Business

Discover the path to the ‘new best’ after COVID-19 with Aon

Aon plc (NYSE: AON), a global leader in professional services offering a broad range of risk management, retirement and healthcare solutions, released the global report “Helping organizations chart a course to the new best Which presents findings and trends on how organizations have responded to the pandemic (COVID-19) to date and are adapting to prepare for other major emerging risks.

Starting in Chicago in June 2020, various business-to-business discussion coalitions under the aegis of “Work Travel and Convene” were launched in Australia, Germany, the Netherlands and Singapore, as well as in the main urban centers of Dublin, London, New York and Tokyo, including the participation of over 130 organizations from a wide range of industries. Coalitions have organized on four continents to examine issues arising from the pandemic, share key knowledge and experiences, and help develop best practices moving forward. This report is the result of months of ongoing dialogue with some of the world’s leading organizations.

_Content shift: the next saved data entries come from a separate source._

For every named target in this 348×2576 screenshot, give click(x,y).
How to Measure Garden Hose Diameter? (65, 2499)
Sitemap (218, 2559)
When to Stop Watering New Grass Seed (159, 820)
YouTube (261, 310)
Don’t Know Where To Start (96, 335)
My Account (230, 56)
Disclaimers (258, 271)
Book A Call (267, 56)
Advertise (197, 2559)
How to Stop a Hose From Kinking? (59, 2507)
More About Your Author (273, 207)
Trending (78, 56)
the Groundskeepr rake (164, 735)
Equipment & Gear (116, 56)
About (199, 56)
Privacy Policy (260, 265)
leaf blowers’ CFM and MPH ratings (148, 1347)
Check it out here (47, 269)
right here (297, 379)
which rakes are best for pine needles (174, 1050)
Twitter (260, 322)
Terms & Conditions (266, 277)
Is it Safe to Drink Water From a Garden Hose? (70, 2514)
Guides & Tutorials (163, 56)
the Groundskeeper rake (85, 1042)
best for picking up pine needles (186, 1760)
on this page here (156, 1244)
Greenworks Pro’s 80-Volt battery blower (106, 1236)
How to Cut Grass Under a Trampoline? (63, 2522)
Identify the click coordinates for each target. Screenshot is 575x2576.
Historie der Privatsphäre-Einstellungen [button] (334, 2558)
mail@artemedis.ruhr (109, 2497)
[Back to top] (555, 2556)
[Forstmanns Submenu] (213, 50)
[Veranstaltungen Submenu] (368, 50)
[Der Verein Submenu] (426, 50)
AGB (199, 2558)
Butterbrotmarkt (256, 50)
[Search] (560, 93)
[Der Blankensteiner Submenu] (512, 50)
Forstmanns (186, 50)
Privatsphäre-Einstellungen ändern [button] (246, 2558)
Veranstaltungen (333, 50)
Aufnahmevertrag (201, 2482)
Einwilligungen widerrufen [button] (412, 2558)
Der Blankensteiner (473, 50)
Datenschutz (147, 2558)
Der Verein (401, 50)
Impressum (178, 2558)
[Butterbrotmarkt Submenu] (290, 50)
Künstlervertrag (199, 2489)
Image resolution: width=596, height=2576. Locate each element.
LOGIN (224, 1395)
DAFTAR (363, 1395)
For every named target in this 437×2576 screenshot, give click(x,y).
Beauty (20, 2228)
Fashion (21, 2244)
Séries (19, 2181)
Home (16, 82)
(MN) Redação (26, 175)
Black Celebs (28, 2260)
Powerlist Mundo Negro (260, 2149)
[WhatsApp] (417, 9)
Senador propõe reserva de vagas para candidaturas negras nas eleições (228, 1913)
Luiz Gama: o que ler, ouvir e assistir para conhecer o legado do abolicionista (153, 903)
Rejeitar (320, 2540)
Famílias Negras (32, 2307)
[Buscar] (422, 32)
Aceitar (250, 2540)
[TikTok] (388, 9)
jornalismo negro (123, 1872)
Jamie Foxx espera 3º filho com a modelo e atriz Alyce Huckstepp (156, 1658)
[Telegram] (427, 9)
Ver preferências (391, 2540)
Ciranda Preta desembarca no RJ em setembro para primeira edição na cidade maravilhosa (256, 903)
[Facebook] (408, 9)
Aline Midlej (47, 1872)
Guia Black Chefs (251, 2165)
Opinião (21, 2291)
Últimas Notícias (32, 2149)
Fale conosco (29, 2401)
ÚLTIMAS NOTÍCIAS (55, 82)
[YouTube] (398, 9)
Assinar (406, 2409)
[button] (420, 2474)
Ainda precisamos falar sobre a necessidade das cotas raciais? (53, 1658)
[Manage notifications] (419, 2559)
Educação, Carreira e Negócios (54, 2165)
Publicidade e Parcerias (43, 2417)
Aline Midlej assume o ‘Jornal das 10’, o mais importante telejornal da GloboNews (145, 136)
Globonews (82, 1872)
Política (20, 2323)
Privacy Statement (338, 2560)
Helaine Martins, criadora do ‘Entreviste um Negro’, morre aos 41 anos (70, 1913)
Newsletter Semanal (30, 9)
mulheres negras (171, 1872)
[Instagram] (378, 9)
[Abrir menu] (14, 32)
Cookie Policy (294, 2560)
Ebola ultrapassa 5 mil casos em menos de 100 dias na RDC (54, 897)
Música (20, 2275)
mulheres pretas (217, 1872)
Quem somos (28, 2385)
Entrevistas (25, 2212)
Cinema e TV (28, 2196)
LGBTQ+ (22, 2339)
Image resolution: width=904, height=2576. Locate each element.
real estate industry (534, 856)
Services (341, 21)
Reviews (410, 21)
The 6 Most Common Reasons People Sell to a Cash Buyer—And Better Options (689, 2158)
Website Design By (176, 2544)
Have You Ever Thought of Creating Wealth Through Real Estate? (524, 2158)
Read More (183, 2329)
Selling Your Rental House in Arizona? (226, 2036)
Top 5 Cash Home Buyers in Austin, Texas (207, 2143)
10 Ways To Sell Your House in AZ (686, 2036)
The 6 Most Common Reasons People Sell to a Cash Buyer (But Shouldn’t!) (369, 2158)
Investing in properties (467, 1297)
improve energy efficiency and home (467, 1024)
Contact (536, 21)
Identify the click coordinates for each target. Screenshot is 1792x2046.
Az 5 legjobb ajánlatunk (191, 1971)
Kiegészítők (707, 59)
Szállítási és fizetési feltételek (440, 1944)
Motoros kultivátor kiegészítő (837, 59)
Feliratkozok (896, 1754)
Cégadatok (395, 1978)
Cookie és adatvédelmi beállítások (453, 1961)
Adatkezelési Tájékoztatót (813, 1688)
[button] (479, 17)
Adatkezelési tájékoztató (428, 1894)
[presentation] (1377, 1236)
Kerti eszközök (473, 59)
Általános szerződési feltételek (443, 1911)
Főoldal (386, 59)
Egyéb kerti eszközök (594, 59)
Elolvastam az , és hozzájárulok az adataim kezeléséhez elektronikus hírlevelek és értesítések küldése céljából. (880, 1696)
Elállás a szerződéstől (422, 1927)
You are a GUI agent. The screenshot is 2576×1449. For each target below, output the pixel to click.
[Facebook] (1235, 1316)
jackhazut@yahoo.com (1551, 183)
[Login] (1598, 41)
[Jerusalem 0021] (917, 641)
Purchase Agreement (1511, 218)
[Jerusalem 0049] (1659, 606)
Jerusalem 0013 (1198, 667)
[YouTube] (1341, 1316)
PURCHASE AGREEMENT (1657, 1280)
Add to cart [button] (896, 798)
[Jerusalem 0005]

“COVID-19 has fundamentally reshuffled the priorities of major public and private organizations around the world,” said Greg Case, CEO of Aon. “Our decision to bring these coalitions together was motivated by the need to develop a collaborative roadmap for making better decisions in an increasingly complex world. Rather than embracing the so-called “new normal”, this work leads our clients to define the “new best” on their own terms. “

Along with the coalition dialogue, Aon conducted a comprehensive quantitative diagnostic to address preparedness, resilience and well-being, as well as to assess priorities as the pandemic evolved. Covering more than 15 sectors and representing multinational organizations from the United States, Europe and Asia, the key findings include:

Almost 89% of companies plan to improve their wellness program to focus on the mental and emotional health well-being of their workforce in the aftermath of the pandemic. More than 84% of companies say they have strengthened their communication protocol to better respond and respond to suppliers, governments and employees during the pandemic. More than 87% of companies have deepened their relationships with major suppliers to support the process of managing and coordinating the gradual return to work.

Through the coalitions, key themes emerged by geography as participants identify priorities, develop guidelines and best practices, and chart the way forward:

Australia: Accelerating crisis resilience, building a resilient workforce in or out of the office, and caring for those affected by the COVID-19 economy. Dublin: Agility of the workforce, mental health and well-being, and the link between innovation and collaboration. London: Returning to the workplace, the future of work and the importance of data in that future. Netherlands: health and safety, enhanced connectivity to balance wear and tear and improve productivity. Singapore: Business and employee agility, the importance of culture and the future of work. United States: the role of leadership and communication, the future of work and the return to work.

The report also highlights six relevant cases of efforts to manage the consequences of the pandemic over the past nine months:

Professional services firm Accenture explores how strategic planning and integrated decision-making, with a primary focus on security, have enabled the company to evolve its response to a pandemic and adapt to changing conditions. the situation. Bord Bia, the Irish Food Authority, explains how their past experience in crisis management has enabled the organization to plan multiple scenarios and support Irish producers, farmers and businesses while fostering innovation. Science and technology company Merck KGaA has optimized its “Future of Work” program, a data-driven approach, consisting of four main guides. Real estate service provider JLL has identified the importance of networking and communication in its multifaceted response to the pandemic, leveraging its investments in technology and forging public-private partnerships that help frontline governments in their response to the pandemic. McDonald’s global restaurant chain shares how its expertise in health and safety issue management and supply chain planning, along with supporting its diverse workforce, led to the response of the company. Helle Thorning-Schmidt, former Prime Minister of Denmark, shared her early lessons from the crisis and urged the public and private sectors to find new ways to approach collaboration to better prepare for future threats.

“During this six-month dialogue, coalition participants reacted to changing expectations regarding the duration and ultimate impact of the pandemic,” added Case. Even as we release these results, new restrictions and closures are being issued amid a global race to approve and distribute a wave of promising vaccines. These realities reinforce the fact that while there may be a long way to go, there is a path to further improvements for countries, businesses and communities around the world. “

Through recent research, these Aon-led efforts have identified four central priorities for organizations that have changed after the pandemic, preparing them to accelerate innovation and face future risks: helping the underprivileged, navigating new forms. volatility, build community. a resilient workforce and rethinking access to capital. Aon took a more in-depth look at these customer needs in “Helping Customers Navigate an Increasingly Complex World,” released earlier this year.

Also, Aon’s August 2020 poll, “Are you ready for the next big threat?” asked 800 leaders and senior executives in the US, EU and UK for their perspective on the future risk of the COVID-19 pandemic, and it’s available here.